- Task instructions:
Reproduce, exactly and in full, only the lines below from the one containing "Los mejores lugares" through the one containing "Guías (282, 39)".

- Extracted data entries:

----

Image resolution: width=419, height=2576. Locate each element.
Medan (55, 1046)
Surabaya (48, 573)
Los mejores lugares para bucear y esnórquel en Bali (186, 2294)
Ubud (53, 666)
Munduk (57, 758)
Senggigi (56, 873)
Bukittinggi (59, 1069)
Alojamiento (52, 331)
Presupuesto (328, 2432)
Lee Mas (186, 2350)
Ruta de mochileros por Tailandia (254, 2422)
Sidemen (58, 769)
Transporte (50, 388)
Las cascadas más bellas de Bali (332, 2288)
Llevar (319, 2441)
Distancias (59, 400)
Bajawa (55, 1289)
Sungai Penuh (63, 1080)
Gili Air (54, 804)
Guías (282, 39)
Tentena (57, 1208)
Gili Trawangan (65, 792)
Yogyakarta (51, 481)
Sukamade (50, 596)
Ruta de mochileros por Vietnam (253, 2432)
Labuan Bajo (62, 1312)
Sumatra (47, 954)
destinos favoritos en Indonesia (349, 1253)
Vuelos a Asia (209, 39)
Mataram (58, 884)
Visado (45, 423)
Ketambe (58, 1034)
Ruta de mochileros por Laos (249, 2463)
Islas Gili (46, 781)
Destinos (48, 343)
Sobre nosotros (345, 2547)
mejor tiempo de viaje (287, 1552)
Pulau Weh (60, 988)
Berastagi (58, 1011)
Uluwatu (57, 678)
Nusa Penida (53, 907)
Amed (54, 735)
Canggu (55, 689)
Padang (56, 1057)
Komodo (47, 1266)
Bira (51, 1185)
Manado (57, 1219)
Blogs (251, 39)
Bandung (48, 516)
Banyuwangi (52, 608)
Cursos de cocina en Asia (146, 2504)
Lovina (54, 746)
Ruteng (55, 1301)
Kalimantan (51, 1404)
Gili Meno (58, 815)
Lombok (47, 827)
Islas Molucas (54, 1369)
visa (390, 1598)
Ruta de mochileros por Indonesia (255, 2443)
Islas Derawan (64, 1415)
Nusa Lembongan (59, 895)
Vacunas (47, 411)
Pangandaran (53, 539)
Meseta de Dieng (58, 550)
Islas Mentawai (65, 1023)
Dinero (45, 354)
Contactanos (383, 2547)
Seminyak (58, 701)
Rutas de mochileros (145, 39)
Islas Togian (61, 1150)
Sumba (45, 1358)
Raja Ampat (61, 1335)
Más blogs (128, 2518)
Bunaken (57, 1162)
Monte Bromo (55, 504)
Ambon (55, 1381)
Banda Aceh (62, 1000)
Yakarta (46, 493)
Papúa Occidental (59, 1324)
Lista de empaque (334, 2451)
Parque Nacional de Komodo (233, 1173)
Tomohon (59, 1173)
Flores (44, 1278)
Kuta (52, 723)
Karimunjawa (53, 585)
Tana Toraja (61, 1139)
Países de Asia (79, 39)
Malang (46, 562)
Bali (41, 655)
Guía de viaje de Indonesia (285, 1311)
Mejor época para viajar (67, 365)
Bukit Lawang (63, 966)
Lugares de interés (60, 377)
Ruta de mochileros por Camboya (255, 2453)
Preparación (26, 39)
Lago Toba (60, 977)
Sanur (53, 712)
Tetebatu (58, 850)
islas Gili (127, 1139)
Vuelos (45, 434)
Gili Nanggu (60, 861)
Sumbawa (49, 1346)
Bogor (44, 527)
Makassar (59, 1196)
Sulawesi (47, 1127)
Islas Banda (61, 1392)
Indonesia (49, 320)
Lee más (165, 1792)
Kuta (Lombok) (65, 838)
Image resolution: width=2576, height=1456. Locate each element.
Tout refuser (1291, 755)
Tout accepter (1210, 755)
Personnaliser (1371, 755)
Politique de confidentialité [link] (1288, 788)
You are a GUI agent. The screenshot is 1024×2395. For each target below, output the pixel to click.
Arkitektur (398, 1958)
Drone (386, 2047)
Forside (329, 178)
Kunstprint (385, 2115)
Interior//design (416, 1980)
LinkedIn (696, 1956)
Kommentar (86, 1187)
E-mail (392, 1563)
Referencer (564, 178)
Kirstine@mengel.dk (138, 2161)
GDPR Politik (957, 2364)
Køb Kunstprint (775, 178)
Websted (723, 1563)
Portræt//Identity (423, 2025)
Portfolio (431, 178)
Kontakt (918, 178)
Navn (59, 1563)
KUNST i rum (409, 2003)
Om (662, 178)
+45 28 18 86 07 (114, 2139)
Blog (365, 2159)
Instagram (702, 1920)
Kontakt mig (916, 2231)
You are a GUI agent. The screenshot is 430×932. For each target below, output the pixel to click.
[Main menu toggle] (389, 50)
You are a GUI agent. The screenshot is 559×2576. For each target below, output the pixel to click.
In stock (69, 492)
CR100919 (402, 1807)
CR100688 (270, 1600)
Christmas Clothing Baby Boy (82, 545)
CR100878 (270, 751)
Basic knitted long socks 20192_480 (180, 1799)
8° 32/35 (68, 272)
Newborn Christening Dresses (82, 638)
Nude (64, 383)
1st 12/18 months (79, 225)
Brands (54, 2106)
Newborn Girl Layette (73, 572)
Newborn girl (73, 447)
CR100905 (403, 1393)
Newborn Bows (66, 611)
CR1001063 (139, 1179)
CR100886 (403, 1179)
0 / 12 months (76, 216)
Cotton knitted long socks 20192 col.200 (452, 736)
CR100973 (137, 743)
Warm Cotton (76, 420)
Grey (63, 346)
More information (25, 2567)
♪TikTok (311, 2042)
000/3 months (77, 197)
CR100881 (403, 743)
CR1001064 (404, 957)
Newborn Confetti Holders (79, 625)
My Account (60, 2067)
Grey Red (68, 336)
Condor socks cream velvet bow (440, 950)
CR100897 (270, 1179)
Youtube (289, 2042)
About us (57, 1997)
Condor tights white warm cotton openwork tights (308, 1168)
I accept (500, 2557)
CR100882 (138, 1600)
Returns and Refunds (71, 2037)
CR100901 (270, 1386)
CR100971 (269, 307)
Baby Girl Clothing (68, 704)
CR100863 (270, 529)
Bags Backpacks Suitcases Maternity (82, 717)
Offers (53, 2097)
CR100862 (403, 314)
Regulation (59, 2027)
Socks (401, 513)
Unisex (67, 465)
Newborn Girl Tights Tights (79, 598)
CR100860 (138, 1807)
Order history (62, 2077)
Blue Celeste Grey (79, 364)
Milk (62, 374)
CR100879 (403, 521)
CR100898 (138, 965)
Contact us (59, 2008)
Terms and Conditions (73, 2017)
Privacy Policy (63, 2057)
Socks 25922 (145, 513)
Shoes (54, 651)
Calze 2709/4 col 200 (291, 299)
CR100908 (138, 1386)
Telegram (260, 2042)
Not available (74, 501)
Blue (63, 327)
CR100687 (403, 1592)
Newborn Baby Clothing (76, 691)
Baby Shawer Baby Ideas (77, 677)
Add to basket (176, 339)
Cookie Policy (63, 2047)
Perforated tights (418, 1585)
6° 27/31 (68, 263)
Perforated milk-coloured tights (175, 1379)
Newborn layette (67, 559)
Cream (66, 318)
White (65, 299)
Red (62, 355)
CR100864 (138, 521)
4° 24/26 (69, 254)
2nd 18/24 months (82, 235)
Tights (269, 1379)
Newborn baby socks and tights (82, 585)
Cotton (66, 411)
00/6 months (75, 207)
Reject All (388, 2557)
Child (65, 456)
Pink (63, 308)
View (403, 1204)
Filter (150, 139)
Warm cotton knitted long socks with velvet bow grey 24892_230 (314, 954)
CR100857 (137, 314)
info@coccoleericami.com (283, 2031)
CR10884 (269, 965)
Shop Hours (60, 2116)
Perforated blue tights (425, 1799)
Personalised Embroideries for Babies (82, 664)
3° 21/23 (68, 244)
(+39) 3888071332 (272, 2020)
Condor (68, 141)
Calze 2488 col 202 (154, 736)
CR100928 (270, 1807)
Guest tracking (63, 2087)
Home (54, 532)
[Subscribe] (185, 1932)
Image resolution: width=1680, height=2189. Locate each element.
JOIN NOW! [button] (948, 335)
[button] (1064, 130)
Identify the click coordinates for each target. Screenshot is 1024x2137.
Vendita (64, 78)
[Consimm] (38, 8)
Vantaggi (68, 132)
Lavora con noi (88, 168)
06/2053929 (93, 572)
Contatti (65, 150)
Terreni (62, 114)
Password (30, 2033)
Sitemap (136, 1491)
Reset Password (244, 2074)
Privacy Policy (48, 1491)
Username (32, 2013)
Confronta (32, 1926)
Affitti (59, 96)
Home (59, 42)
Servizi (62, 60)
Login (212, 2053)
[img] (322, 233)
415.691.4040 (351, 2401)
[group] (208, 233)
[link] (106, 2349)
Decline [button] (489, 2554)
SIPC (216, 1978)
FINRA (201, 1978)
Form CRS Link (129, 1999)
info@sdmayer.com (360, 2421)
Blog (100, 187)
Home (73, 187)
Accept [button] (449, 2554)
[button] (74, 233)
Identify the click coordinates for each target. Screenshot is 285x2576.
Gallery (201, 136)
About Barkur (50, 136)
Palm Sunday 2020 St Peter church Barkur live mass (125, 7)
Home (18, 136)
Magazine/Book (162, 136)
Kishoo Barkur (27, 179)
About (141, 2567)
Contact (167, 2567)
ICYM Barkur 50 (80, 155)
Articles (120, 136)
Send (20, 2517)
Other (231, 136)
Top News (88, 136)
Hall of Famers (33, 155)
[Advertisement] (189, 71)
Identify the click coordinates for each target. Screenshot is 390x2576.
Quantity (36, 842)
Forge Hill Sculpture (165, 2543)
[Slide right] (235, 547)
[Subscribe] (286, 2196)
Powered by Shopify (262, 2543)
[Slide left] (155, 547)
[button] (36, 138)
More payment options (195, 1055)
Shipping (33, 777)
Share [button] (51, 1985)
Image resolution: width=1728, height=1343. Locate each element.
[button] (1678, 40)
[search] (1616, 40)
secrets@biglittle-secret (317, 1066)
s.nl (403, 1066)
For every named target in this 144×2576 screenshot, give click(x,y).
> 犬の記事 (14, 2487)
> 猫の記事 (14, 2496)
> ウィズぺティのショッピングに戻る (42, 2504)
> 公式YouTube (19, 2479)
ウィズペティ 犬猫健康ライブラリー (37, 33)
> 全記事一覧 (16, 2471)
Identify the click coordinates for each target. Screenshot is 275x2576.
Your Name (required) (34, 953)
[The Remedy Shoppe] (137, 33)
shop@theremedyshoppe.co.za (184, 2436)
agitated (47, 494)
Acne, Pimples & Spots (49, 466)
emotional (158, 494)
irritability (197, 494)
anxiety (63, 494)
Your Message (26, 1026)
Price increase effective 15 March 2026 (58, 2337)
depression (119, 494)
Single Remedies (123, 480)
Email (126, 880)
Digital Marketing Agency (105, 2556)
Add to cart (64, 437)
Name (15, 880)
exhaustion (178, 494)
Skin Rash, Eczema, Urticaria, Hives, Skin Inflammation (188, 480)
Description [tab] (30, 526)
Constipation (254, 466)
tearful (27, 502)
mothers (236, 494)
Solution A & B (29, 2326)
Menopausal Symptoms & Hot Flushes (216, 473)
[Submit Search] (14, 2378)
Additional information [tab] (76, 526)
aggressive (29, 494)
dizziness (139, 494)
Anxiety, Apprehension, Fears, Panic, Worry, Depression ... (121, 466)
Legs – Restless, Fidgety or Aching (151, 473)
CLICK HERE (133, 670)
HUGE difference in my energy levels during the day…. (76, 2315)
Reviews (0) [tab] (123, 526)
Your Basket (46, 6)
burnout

----

- Problem solution:
Los mejores lugares para bucear y esnórquel en Bali (186, 2294)
Ubud (53, 666)
Munduk (57, 758)
Senggigi (56, 873)
Bukittinggi (59, 1069)
Alojamiento (52, 331)
Presupuesto (328, 2432)
Lee Mas (186, 2350)
Ruta de mochileros por Tailandia (254, 2422)
Sidemen (58, 769)
Transporte (50, 388)
Las cascadas más bellas de Bali (332, 2288)
Llevar (319, 2441)
Distancias (59, 400)
Bajawa (55, 1289)
Sungai Penuh (63, 1080)
Gili Air (54, 804)
Guías (282, 39)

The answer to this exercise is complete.